Na lembrança, ela revela guardar momentos especiais como a sua estreia no Campeonato Gaúcho da Primeira Divisão, pois o torneio fez parte da sua infância e adolescência no interior do Estado. Também a estréia em jogos da dupla Grenal, assim como os jogos da TV aberta no domingo à tarde, e mais recentemente, no quadro nacional nas oitavas de final do Campeonato Brasileiro da série D marcaram a sua trajetória.

Para as mulheres que pensam em construir uma carreira na arbitragem, Luiza avalia que todos os esforços valem a pena. “Se gosta de futebol, de treinar, de estudar e seguir regras, esse é o caminho. As oportunidades estão aí, mas é necessário treinar muito, pois os testes físicos já rigorosos para os homens são ainda mais para as mulheres.

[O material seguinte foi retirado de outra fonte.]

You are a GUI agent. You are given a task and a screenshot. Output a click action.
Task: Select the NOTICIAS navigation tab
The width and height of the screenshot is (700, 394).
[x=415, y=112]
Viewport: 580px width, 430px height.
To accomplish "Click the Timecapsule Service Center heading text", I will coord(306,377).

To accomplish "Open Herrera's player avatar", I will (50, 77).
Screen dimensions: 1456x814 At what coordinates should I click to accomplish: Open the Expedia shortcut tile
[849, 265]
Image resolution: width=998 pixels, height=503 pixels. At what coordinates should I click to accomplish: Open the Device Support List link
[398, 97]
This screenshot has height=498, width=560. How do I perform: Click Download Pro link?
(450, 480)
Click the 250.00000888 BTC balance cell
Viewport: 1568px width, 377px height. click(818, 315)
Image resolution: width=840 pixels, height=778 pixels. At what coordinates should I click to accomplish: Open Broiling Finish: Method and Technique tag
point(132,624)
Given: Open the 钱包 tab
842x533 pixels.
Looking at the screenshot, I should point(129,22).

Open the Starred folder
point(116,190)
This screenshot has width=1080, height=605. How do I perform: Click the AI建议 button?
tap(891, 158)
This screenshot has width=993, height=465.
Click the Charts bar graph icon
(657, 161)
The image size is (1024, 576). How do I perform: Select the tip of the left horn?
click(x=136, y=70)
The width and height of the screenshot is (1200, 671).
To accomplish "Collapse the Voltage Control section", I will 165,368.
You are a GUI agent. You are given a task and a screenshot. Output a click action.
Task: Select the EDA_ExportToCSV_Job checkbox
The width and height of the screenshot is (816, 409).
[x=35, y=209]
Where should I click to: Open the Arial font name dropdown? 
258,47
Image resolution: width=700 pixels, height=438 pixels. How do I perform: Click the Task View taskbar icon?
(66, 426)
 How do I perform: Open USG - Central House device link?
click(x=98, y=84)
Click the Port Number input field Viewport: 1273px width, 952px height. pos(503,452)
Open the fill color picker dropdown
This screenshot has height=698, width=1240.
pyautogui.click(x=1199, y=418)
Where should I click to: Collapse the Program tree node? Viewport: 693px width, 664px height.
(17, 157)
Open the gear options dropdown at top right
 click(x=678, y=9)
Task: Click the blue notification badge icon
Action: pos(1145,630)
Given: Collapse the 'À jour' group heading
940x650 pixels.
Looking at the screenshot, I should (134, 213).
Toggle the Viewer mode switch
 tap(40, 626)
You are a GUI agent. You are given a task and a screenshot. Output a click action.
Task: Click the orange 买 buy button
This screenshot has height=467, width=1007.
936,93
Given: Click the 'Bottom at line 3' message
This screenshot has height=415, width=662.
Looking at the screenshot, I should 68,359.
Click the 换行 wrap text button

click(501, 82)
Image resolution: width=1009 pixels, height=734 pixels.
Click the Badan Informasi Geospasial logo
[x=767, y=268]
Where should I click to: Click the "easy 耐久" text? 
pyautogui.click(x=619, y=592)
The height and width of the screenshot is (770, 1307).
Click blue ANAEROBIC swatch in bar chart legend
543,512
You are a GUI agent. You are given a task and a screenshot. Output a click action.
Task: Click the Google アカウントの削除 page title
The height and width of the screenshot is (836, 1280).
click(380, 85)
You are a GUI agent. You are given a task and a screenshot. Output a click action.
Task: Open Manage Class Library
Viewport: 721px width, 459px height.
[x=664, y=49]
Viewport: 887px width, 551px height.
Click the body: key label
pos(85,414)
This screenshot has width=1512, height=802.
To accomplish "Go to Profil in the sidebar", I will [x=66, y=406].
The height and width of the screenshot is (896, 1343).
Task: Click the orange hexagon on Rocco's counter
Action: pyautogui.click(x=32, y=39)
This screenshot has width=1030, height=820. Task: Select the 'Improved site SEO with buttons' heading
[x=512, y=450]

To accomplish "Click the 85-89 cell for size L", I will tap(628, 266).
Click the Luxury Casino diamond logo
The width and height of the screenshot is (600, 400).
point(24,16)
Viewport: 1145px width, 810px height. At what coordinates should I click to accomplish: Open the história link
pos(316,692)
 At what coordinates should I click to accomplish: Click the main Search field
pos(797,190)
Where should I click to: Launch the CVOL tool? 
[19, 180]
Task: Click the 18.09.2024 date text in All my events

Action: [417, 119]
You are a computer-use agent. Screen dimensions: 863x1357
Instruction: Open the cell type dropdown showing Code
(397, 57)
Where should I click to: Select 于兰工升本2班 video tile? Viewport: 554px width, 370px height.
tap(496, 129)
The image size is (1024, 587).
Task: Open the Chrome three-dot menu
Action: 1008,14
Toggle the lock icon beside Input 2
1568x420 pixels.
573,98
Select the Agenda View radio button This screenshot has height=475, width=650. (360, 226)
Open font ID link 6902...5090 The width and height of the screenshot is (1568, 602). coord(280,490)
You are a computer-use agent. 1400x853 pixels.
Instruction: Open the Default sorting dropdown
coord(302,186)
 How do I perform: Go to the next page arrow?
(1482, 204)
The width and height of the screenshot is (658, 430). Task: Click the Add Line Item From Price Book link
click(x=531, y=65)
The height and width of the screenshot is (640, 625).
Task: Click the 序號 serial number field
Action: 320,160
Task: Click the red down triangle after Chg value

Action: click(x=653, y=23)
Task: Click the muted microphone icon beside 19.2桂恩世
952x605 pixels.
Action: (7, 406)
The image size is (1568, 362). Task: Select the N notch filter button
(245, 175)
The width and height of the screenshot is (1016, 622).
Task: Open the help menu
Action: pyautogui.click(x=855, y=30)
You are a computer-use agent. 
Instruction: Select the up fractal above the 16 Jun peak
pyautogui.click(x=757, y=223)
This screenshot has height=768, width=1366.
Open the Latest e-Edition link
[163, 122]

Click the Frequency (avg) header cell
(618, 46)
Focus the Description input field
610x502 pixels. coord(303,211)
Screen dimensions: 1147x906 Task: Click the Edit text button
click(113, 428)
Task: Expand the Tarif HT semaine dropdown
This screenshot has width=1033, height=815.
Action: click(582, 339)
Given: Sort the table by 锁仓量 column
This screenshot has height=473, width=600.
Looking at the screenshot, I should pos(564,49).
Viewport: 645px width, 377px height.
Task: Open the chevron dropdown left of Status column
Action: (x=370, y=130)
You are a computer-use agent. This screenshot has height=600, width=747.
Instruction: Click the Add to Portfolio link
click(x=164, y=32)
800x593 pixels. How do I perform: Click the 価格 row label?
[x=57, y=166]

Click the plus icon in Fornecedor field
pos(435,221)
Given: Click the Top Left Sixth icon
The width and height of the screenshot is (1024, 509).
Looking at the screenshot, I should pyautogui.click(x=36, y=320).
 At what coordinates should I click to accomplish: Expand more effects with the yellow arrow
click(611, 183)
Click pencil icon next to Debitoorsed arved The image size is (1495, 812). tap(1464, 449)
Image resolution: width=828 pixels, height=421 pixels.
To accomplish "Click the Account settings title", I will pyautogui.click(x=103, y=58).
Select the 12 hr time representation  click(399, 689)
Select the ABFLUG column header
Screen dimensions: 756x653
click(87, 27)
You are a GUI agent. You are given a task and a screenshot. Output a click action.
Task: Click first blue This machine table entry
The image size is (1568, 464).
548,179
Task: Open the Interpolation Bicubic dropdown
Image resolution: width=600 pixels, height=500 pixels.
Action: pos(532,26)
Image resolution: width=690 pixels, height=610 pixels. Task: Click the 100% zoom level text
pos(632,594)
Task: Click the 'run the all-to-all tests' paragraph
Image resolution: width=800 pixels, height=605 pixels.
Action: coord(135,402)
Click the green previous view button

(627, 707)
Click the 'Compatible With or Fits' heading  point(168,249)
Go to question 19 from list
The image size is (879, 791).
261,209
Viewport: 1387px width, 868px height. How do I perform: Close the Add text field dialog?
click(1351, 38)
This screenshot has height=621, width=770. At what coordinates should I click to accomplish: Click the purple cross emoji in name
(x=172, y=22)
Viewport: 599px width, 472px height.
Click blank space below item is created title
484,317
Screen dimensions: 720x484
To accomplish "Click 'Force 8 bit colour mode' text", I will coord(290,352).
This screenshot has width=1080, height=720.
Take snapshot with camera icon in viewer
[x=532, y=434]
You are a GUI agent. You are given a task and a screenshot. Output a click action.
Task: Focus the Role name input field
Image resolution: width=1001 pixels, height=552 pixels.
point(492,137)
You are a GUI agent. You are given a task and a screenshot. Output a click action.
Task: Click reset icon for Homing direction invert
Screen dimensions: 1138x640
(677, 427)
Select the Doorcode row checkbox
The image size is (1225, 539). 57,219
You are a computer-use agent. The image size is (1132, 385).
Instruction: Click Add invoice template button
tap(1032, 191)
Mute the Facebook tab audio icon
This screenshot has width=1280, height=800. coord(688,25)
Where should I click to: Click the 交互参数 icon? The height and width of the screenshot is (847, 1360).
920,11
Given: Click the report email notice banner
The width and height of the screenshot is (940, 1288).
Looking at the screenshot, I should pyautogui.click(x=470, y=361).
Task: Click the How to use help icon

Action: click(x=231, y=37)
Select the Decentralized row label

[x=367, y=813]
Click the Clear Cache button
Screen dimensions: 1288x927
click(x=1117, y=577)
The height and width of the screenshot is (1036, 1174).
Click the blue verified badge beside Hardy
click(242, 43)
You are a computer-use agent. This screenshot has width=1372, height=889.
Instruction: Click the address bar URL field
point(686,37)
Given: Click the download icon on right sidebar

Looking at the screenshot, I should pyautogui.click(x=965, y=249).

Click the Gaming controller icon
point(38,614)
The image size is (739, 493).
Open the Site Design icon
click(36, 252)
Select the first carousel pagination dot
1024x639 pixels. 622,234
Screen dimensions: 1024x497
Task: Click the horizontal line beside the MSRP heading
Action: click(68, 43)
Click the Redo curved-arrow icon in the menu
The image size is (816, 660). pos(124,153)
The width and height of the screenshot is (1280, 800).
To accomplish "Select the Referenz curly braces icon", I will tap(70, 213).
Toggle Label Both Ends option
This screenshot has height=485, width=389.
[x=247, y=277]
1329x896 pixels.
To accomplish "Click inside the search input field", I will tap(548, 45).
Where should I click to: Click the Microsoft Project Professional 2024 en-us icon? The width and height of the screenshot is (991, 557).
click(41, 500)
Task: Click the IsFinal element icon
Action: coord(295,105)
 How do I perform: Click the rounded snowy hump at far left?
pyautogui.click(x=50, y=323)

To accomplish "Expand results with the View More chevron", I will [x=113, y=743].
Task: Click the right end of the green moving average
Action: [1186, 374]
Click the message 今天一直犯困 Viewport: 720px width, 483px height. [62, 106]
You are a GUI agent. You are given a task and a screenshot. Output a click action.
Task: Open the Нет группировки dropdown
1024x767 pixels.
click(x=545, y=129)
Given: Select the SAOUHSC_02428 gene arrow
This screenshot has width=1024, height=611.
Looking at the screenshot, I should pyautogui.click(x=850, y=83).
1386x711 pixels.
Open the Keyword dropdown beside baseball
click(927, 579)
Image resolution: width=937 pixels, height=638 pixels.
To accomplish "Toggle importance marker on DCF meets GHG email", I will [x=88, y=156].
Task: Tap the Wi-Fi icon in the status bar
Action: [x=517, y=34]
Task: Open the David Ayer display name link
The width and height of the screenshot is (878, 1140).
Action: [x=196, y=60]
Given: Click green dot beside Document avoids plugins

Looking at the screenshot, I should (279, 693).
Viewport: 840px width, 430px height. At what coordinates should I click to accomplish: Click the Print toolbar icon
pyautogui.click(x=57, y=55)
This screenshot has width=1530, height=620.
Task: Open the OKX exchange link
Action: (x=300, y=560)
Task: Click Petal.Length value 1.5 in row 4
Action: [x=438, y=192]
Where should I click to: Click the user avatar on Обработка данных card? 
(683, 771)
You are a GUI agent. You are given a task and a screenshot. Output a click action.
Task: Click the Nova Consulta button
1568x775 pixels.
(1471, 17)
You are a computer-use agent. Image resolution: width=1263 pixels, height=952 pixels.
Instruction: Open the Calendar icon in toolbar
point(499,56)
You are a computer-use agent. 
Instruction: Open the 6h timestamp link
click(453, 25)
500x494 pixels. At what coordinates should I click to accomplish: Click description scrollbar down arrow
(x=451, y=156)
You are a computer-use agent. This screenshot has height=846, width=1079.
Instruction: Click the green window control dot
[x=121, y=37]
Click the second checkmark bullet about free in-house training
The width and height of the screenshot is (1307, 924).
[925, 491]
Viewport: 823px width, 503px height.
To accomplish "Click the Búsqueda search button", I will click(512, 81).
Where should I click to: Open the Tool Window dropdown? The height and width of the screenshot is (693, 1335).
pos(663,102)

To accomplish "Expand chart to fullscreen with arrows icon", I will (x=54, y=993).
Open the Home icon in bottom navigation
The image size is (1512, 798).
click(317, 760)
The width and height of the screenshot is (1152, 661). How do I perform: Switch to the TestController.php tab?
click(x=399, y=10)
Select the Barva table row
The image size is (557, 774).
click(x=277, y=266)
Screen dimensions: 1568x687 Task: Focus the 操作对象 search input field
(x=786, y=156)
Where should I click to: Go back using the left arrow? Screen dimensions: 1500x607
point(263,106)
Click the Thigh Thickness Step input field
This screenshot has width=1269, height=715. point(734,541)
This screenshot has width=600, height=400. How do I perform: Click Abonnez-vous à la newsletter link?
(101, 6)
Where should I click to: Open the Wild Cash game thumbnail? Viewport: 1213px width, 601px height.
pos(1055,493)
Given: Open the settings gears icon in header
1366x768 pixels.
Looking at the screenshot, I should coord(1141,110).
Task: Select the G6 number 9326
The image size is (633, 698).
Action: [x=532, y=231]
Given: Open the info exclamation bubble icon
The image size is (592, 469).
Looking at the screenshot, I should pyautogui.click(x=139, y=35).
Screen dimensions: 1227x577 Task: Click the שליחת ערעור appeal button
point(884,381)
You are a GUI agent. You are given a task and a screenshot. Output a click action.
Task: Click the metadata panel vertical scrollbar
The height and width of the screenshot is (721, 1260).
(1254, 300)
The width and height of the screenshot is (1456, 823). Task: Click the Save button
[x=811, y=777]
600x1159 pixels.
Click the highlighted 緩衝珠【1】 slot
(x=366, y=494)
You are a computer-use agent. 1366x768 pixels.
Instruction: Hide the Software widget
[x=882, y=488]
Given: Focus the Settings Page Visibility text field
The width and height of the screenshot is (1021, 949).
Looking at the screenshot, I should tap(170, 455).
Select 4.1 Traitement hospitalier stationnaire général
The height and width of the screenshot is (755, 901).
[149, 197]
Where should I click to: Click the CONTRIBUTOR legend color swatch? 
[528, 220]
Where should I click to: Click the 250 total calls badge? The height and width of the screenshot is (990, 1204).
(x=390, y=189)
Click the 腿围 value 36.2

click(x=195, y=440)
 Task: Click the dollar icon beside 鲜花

Contudo, nunca devemos desistir dos nossos sonhos antes de tentar”, aconselha.

Ex-árbitro e comentarista de arbitragem da RBS TV, Márcio Chagas vê com otimismo a inclusão das mulheres neste universo, que ainda se mostra preconceituoso. “Vejo que ainda há muita resistência para colocar as mulheres na arbitragem, principalmente como comandantes e não só como assistentes. A verdadeira mudança só irá ocorrer quando a estrutura do futebol tiver mulheres nas comissões de arbitragens, dirigentes, presidentes e conselheiras. Enquanto não houver essa mudança estrutural, a mulher sempre ficará sendo vista com desconfiança ou como “objeto” de desejo”, avalia. “Sou favorável a esta abertura de espaço para que tenhamos mulheres atuando em todas as competições, independente do gênero”, conclui.